O Politico.com prevê que as audições de Barrett no Senado comecem por volta de 12 de outubro. A votação exige apenas maioria simples, que o Partido Republicano detém, mas por escassa margem (soma 53 senadores). Se houvesse dissidências a confirmação poderia estar em causa, mas até agora só duas senadoras admitiram votar contra.
Susan Collins e Lisa Murkowski estão renitentes em apoiar a rapidez do processo, por coerência com o que sucedeu há quatro anos. Falecido Scalia de repente, em fevereiro de 2016, Obama quis nomear o juiz Merrick Garland para substituí-lo, mas os republicanos impediram-no, com o argumento de que no último ano de mandato o Presidente devia deixar essa prerrogativa ao seu sucessor, a eleger dali a nove meses.
Agora, reivindica o Partido Democrata, deviam fazer o mesmo e esperar pela eleição, que está bem mais próxima do que quando Obama escolheu Garland. Nisto acompanham-nos 62% dos cidadãos, segundo um estudo de opinião divulgado pela cadeia televisiva ABC. Contudo, Trump e o líder da maioria no Senado, Mitch McConnell, cedo excluíram tal hipótese. Se não houver mais republicanos a furar a disciplina de voto, Barrett será juíza do Supremo.

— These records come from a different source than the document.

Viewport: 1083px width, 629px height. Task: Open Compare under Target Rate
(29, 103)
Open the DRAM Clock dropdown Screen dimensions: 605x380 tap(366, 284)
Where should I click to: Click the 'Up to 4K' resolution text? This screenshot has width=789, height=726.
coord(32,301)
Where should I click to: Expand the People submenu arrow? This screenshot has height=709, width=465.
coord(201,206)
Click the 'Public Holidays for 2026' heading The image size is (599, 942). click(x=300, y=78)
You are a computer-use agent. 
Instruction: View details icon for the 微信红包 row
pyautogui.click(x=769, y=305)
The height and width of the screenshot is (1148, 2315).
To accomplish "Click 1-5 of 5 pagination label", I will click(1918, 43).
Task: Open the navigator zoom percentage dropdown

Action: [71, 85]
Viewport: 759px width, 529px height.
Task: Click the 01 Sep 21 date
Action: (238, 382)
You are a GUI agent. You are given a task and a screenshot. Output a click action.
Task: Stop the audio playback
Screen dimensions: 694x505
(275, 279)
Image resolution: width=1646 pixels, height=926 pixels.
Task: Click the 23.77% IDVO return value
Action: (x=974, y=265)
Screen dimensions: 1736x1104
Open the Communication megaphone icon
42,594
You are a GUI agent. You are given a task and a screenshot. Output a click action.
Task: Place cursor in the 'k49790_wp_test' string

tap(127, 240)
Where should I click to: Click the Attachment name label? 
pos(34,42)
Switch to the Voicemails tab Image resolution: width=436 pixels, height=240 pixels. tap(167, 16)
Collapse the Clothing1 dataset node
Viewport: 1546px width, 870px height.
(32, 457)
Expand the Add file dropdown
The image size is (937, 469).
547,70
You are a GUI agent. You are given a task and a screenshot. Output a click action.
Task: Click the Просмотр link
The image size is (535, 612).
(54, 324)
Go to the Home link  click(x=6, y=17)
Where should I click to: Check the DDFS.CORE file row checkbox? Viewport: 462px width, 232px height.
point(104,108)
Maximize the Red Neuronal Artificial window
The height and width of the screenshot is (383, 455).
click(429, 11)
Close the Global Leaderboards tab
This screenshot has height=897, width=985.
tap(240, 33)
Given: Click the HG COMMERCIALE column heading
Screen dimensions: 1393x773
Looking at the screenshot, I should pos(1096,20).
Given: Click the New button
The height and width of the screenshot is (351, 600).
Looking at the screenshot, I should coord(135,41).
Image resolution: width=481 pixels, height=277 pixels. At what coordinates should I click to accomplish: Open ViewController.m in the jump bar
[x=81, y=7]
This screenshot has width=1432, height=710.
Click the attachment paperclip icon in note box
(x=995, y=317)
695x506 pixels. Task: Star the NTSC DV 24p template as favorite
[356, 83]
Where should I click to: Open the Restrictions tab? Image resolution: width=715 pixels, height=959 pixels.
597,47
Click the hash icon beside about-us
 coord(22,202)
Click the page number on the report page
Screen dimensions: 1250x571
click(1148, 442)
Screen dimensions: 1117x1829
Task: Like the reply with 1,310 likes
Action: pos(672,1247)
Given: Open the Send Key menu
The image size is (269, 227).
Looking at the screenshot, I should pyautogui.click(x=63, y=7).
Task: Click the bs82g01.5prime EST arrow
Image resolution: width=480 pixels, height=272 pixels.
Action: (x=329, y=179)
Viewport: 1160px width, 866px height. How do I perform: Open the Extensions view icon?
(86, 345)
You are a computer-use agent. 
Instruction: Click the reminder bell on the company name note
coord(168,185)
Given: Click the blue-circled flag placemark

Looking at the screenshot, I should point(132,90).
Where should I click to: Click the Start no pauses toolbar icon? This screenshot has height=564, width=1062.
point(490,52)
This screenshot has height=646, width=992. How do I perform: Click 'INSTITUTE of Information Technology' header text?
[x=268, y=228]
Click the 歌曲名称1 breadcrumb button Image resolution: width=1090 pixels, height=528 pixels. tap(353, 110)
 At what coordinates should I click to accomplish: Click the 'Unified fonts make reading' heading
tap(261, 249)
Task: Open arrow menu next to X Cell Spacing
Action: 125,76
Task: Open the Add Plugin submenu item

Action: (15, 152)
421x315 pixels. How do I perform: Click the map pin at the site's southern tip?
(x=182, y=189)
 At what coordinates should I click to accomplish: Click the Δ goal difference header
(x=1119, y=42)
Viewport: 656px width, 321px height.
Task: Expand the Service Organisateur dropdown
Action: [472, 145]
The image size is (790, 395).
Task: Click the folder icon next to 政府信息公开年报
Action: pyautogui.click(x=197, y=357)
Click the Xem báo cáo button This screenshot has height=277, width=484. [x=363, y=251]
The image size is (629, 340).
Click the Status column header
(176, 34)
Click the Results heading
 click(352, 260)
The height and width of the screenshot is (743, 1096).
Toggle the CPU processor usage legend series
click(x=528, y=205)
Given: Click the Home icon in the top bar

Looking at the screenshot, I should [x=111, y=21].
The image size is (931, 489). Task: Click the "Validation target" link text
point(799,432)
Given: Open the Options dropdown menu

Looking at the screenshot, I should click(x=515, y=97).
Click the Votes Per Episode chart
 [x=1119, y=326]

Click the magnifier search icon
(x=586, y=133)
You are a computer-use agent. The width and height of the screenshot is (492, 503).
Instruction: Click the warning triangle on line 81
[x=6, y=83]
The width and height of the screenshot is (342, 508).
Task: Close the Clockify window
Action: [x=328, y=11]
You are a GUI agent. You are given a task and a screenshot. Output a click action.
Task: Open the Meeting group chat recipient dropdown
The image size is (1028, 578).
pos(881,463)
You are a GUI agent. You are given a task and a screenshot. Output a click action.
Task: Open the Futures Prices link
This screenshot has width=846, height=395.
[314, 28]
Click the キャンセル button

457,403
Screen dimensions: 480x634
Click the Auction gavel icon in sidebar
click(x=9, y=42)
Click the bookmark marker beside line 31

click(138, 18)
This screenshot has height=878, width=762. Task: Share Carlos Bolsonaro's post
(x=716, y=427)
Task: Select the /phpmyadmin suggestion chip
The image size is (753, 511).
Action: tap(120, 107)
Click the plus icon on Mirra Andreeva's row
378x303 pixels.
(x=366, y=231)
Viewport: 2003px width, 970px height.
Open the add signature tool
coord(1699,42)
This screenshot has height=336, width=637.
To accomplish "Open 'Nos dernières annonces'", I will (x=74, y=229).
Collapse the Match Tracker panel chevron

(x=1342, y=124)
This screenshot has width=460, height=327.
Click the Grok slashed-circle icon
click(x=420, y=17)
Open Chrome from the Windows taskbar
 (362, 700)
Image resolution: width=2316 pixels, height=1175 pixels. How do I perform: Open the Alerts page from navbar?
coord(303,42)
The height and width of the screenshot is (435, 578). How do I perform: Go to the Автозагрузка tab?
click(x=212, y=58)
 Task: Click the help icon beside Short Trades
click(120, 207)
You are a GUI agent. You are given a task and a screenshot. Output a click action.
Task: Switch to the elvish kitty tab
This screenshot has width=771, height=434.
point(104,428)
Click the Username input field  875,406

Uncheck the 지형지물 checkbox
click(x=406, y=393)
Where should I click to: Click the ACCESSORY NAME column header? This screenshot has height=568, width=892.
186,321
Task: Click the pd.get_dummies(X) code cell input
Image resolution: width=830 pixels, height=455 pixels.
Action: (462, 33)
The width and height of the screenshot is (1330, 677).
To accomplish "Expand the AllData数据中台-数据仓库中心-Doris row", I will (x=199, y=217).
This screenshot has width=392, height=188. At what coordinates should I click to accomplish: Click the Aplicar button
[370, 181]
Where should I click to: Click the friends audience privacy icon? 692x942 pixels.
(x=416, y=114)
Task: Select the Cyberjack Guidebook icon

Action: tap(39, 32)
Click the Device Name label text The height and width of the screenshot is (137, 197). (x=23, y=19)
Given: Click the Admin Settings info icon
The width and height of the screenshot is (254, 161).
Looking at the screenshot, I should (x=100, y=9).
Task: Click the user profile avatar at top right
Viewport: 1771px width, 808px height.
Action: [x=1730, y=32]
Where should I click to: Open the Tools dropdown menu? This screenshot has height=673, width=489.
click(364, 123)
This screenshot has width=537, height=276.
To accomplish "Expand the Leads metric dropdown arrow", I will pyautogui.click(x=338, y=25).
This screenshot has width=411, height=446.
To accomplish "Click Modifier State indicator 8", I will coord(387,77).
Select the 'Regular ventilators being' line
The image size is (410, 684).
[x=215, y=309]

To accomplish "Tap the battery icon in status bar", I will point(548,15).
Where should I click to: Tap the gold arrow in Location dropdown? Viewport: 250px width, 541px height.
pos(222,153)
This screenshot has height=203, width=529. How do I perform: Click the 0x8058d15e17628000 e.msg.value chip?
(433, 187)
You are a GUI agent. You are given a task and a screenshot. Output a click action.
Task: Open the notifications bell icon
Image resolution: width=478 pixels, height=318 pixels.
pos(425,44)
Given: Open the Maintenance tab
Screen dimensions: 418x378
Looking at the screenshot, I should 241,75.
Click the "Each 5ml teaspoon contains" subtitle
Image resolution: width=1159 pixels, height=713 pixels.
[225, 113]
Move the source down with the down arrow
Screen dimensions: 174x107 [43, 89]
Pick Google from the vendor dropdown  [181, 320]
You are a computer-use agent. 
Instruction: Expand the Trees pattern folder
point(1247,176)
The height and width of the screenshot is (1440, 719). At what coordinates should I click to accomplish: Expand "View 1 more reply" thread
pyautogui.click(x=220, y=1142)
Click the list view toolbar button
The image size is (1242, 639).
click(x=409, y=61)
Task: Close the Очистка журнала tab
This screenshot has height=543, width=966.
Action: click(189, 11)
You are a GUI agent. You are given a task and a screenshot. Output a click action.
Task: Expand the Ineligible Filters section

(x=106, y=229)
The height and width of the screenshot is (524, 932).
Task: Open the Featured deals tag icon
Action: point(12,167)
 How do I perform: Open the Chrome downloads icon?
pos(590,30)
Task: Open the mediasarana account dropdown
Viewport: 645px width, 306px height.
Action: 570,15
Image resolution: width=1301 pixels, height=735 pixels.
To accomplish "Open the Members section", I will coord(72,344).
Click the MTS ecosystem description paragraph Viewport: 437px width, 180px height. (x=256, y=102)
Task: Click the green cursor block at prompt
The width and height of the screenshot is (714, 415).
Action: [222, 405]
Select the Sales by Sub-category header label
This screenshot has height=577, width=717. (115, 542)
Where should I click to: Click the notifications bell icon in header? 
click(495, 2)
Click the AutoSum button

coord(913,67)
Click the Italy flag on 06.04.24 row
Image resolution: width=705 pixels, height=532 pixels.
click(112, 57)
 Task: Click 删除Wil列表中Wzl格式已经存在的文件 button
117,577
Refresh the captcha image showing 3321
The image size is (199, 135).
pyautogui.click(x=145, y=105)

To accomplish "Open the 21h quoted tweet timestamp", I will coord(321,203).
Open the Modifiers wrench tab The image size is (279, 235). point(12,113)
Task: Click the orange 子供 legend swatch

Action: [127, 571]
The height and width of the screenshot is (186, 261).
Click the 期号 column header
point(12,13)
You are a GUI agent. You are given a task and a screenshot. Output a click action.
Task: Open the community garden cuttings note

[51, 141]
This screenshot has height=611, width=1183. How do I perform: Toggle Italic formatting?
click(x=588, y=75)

McConnell sublinha, como outros senadores (incluindo Mitt Romney, o único que em 2019 votou a favor da destituição de Trump, e em quem os democratas depositavam esperanças agora), que a diferença entre 2016 e 2020 é que agora o Partido Republicano controla o Senado e a Casa Branca, o que não era o caso do Partido Democrata há quatro anos. Por outro lado, fazer girar os holofotes para o Supremo distrai de notícias mais negativas, como os resultados da pandemia a nível de mortes e de impacto económico.